When Barton came to Louisville the summer of 1997, along with Gary Lutz for our trip together to Chicago and the last Lish class, it was obvious to me that he was struggling with his own forms of procrastination. I am not sure if all the attention bestowed on him finally took its toll, but Barton could not get the final draft to The Miss Kelly Poems finished. Gordon had recently been fired from Knopf, but the publishing giant was still honoring its contract with Barton Allen for his book of poems, and there were deadlines to meet. Gordon encouraged Barton to fulfill his obligations and Barton promised Gordon he would. But there were noticeable problems. Barton would keep himself up all night in Chicago, wandering the streets and hallways of the hotel, concocting fantastic stories of slipping on baby shit on the sidewalk and falling down into it and having to wear borrowed clothes from a man on the street. On our return back to Louisville Barton borrowed my wife’s automobile to run to the drug store and came back hours later with a story of how the computers all froze up and he was stuck victimized by our local Walgreen’s. He was also having crisis-like problems in his marriage which was still new by all standards.
Barton Allen eventually did not perform up to his contract. Knopf canceled the book and Barton began to struggle even more mightily. It is possible with his new marriage to his great love Marianne, and his purported new children from that marriage, that Barton simply quit writing poetry. I encouraged him to write because I still believed he was a monster of a writer. But he couldn’t. I did get him to publish the poem about me in the online rag elimae and that did garner a small review.
We did not speak hardly at all anymore. He did respond to an inquiry of mine and my offer to publish his book of poems by my own press The Rogue Literary Society. I had made a series of handmade books with Japanese bindings and wanted to include Barton Allen in my stable of writers. Barton agreed and remarkably performed his obligations to me, signing all my copyright pages in a timely manner, and approving galleys professionally and promptly. I published his book of poems in 2005. The title was June in the Drawer of Lowboy. Gordon Lish refused Barton’s request for a foreword to his book, or even an afterword as Gordon has graciously done with two of the four books The Rogue Literary Society has published. Barton surely must have known that when you have a promise with Lish you better live up to it. But we published the book anyway without Gordon’s unique stamp on it, with Barton clearly disappointed to have fallen so far from Gordon’s grace. The book is still in print.
My good friends from elimae announced on the publication of Barton’s book: "Many of you will remember Barton Allen from The Quarterly a decade ago.

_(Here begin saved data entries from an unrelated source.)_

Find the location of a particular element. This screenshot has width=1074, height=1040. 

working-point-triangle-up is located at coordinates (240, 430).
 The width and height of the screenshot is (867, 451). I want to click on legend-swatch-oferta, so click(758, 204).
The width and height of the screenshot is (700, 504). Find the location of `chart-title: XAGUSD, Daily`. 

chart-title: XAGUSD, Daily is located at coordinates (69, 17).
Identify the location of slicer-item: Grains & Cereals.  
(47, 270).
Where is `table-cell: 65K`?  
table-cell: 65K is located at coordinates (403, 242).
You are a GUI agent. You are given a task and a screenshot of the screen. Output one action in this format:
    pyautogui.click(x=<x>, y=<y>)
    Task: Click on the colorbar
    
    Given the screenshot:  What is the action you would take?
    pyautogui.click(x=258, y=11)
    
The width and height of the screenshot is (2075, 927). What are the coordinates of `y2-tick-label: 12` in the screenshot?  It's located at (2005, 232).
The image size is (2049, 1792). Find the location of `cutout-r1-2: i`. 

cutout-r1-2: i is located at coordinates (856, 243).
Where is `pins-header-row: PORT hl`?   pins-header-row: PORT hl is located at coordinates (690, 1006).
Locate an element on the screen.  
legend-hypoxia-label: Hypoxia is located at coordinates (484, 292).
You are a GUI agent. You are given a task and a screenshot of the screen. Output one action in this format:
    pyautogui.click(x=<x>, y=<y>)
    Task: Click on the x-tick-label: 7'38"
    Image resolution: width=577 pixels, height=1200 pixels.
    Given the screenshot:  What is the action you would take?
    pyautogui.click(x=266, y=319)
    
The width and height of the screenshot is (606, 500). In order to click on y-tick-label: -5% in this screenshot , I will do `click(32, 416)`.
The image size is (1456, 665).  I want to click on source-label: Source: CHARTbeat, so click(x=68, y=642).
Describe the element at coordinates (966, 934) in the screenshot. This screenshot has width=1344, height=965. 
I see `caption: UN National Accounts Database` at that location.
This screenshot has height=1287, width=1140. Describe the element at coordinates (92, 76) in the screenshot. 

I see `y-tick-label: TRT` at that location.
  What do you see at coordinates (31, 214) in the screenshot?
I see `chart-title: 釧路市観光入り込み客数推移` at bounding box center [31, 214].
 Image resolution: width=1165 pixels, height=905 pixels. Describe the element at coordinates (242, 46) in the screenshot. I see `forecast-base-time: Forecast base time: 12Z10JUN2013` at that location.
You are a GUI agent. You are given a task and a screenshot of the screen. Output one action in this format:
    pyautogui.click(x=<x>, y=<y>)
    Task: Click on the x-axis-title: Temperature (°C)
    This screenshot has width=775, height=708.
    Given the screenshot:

At one time his collection, The Miss Kelly Poems, was to be published by Knopf, with Gordon Lish as editor. His collection June in the Drawer of Lowboy, a handmade, signed, limited edition, can now be ordered from Rogue Literary Society.”
Some time after publication Barton called to inform me he had gone through a difficult time in his life and his marriage had ended. The children now lived with Marianne. No, he still wasn’t writing. We started speaking again via text and email beginning in 2013. Hard for either of us to connect via phone. But I feel the Rogue Literary Society did something monumental in getting Barton Allen’s first book into print. Even if there is never another book or poem produced by the man, he is certainly on record for writing some of the strongest poems any young man has ever written. His many poems published in several consecutive issues of The Quarterly attest to his importance to Lish during that period of time. But one book does not make a great poet. We know that. A lifetime of accomplishment is what is needed, and also a willingness to overcome oneself for the sake of art. It is not an easy task to beat a poet the likes of Jack Gilbert either. Gilbert, who recently died, lived strong for eighty-seven years and wrote great poetry for at least sixty of them. It is quite tempting for me to say that most poets writing today don’t know Jack, but what good would that do?